Lam zieht Entwurf für Auslieferungsgesetz zurück
Seit Juni gehen in Hongkong Hunderttausende für mehr Demokratie auf die Straße. Eine der Hauptforderungen der Demonstrierenden wurde nun erfüllt: Die Regierungschefin von Hongkong Carrie Lam zieht den Entwurf für das Auslieferungsgesetz an China endgültig zurück. Sie kommt damit den Protestierenden erstmals entgegen.
Durch das Gesetz wäre eine Überführung von verdächtigen Personen an China ermöglicht worden. Der Entwurf hat heftige Kritik hervorgerufen. Denn das chinesische Rechtssystem gilt als willkürlich und nicht unabhängig. Häufig werden Verdächtige ohne rechtskräftige Verurteilung Opfer von politischer Verfolgung.
Wenn die Regierungschefin das vor zwei Monaten getan hätte, dann wären die Proteste möglicherweise von heute auf morgen vorbei gewesen.

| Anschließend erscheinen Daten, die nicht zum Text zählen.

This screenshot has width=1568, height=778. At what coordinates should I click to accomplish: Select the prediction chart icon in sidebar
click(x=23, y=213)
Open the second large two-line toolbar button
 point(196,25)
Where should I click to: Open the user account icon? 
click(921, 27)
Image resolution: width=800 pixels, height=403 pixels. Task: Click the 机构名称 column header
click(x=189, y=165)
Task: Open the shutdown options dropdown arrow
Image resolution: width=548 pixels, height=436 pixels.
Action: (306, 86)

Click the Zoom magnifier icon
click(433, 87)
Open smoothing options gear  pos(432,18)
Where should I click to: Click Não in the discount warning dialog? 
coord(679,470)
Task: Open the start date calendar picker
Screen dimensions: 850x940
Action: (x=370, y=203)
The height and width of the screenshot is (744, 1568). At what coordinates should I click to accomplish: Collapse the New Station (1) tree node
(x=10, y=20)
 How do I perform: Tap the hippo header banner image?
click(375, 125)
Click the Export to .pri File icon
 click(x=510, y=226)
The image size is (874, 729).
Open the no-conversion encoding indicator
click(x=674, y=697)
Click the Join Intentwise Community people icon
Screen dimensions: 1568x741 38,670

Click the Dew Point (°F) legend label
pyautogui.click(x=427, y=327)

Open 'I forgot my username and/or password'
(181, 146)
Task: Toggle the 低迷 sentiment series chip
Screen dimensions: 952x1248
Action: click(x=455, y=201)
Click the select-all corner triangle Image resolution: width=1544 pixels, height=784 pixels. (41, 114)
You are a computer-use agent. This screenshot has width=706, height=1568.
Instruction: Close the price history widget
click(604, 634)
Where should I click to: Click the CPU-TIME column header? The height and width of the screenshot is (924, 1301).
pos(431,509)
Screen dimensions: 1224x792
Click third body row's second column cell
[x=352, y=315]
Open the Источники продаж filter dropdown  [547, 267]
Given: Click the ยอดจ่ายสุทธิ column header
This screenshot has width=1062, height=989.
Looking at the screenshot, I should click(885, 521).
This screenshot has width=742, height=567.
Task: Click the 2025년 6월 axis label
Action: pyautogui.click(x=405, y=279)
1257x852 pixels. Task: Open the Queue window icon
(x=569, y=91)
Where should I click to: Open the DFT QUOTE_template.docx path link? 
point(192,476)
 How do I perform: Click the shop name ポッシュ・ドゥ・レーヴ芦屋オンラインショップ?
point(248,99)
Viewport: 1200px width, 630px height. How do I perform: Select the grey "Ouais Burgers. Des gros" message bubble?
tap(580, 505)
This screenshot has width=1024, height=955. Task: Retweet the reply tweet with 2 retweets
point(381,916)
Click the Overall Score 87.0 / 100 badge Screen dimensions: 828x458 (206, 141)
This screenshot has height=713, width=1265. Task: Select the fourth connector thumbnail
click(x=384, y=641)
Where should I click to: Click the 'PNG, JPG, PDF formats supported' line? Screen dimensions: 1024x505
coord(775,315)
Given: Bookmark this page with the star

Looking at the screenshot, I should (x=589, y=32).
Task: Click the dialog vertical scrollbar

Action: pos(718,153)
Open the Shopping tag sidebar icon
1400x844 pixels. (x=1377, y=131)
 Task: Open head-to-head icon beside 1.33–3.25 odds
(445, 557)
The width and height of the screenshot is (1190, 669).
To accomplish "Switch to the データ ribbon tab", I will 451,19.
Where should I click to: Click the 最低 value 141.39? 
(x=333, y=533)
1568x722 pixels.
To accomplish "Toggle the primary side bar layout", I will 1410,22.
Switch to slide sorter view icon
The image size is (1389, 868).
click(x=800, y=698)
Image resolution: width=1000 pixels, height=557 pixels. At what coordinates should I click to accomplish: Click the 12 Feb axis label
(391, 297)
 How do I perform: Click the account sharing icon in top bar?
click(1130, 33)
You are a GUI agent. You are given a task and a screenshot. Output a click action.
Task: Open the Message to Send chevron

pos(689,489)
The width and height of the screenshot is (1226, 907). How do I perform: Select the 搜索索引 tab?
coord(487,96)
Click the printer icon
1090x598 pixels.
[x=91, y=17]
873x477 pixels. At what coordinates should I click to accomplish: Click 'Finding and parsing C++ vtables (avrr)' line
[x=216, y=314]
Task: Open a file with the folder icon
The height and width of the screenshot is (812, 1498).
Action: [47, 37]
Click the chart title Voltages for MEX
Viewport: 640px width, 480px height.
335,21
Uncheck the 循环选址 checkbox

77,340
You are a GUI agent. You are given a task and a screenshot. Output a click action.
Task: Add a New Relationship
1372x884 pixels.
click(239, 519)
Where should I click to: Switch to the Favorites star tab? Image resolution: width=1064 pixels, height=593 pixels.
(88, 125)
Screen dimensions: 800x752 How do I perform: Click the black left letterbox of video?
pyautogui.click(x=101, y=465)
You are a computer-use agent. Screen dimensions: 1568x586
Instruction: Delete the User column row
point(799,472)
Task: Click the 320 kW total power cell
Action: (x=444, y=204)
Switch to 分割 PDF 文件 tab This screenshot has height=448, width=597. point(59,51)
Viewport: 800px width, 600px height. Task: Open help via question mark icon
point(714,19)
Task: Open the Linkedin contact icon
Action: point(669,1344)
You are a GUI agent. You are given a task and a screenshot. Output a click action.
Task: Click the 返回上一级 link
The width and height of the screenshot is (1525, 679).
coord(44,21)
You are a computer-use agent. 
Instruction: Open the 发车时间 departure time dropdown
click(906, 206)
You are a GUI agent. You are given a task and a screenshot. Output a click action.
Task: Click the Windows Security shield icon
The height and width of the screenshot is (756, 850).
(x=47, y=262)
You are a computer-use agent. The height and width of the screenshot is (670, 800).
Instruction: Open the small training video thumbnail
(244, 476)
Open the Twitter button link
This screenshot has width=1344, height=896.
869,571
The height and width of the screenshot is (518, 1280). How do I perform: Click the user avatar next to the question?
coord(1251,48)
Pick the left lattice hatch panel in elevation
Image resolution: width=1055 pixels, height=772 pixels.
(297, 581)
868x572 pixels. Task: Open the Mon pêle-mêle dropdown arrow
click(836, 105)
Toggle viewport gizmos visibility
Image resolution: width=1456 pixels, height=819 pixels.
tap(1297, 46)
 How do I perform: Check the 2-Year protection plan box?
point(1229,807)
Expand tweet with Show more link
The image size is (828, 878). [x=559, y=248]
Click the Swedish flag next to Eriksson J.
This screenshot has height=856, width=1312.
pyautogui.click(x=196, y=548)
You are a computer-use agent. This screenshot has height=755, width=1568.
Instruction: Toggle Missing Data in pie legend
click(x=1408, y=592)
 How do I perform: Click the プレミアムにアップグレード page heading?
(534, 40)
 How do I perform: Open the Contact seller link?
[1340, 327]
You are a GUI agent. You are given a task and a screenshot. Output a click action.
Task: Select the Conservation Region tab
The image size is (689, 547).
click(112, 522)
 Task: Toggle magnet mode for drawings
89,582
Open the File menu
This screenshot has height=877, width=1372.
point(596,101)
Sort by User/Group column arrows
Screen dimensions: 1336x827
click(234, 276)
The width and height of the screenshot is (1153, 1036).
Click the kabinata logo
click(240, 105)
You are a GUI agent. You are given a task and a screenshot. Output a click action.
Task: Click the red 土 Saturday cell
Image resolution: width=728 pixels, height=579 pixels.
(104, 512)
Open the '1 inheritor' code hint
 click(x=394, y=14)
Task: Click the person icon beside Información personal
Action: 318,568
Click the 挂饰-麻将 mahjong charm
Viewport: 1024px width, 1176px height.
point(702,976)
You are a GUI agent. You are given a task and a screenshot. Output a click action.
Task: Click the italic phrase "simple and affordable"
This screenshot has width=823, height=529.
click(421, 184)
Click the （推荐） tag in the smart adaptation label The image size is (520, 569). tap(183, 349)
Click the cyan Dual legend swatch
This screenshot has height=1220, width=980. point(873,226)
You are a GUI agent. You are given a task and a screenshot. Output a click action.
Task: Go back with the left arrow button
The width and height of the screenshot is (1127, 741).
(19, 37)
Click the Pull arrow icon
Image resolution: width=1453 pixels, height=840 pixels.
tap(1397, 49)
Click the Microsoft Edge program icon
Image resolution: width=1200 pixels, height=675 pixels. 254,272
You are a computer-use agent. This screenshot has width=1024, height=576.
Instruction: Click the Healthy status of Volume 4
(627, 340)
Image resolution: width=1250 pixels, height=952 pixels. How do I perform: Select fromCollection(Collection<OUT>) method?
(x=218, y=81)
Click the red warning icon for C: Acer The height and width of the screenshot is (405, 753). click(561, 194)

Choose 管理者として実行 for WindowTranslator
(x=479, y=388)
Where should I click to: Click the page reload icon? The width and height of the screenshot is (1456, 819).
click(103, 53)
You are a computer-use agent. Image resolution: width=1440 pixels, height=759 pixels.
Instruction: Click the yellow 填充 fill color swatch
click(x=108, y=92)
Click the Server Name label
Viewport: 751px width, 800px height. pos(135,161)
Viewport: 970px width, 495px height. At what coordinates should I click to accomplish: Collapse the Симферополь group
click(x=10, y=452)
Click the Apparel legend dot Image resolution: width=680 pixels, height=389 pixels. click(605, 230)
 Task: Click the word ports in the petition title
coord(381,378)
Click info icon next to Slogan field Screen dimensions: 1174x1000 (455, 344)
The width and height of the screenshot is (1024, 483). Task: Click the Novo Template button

Aber inzwischen ist so viel passiert in Hongkong – die Polizeigewalt, die Einmischung von China, das störrische Vorgehen der Hongkonger Regierung. Das hat zusätzlich so viel Wut geschürt unter den Demonstrierenden. – Felix Lee, China-Korrespondent für die taz und ZEIT ONLINE
Ende der Demonstrationen in Hongkong?
Trotz des Einlenkens der Hongkonger Regierungschefin hält die Protestwelle an, denn die Demonstrierenden sehen viele ihrer Forderungen nach wie vor nicht erfüllt. Neben der endgültigen Rücknahme des Auslieferungsgesetzes fordern die Demonstrierenden den Rücktritt Carrie Lams und freie Wahlen.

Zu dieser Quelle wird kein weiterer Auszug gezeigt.